A New York – ma anche a Londra o in altre città anglosassoni – ne potete trovare di vario tipo: plain (naturale), whole wheat (integrale), onions (con le cipolle), sesame seeds (con semi di sesamo), poppy seeds (con semi di papavero), cinnamon-raisin (con cannella e uvetta) ed everything (di tutto un po’).

I miei preferiti hanno il ripieno salato e, nonostante la preparazione sia un po’ lunga, ogni tanto mi piace prepararli in casa. La cosa migliore è farne un po’ e congelarli, in modo da averli già pronti per la colazione dei giorni di festa. Io dalla ricetta originale ho tolto lo zucchero, che tollero male, e il malto ma se volete potete aggiungerne un po’ per dare ai bagel il tipico gusto dolciastro.

Bagel – ricetta

Bagel in lievitazione

Ingredienti: 500 g di farina 00, 1/2 cubetto di lievito di birra, 2 cucchiaini di sale, 400 g circa di acqua per l’impasto, semi di sesamo per decorare, 1 tuorlo sbattuto

Sciogliere il lievito nell’acqua tiepida, aggiungere la farina, il sale e impastare fino a ottenere una pasta eslastica.
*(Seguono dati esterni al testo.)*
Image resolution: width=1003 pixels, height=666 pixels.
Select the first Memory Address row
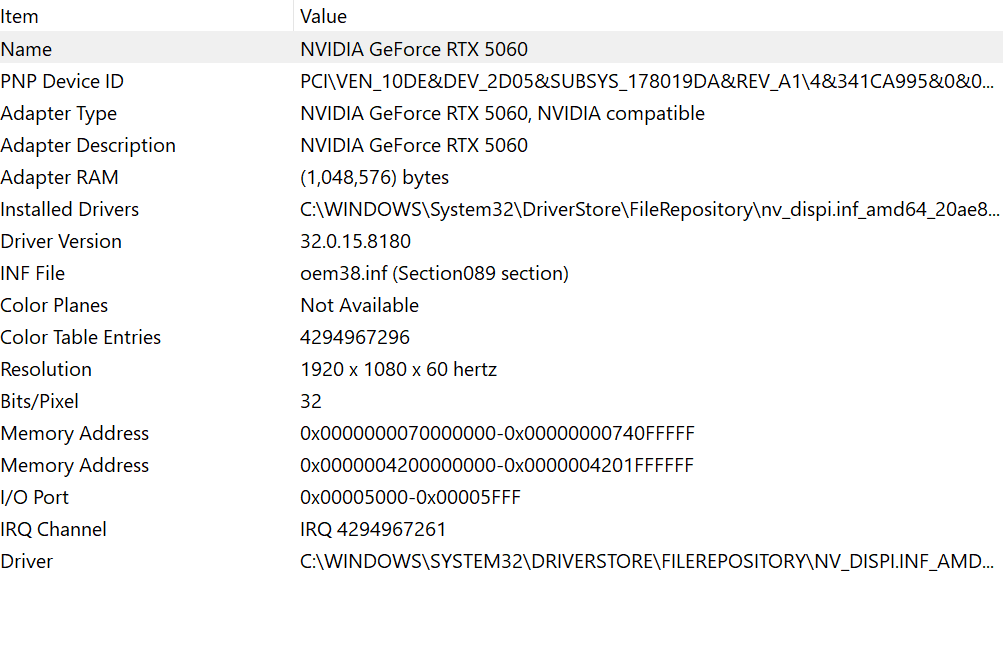point(75,433)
Lasciare lievitare per almeno due ore (io l’ho lasciata tutta la notte). Mettere l’acqua a bollire in una petola capiente, dividere l’impasto in parti uguali e formare delle ciambelle che abbiano un buco di almeno tre dita. Bollire i bagel uno alla volta circa 5 minuti, tenendoli immersi con un mestolo, e poi adagiarli su una placca ricoperta da carta da forno. Spennellare ogni ciambella con un po’ di tuorlo e cospargere di semi di sesamo. Infornare per circa 20 minuti nel forno già riscaldato a 180°C.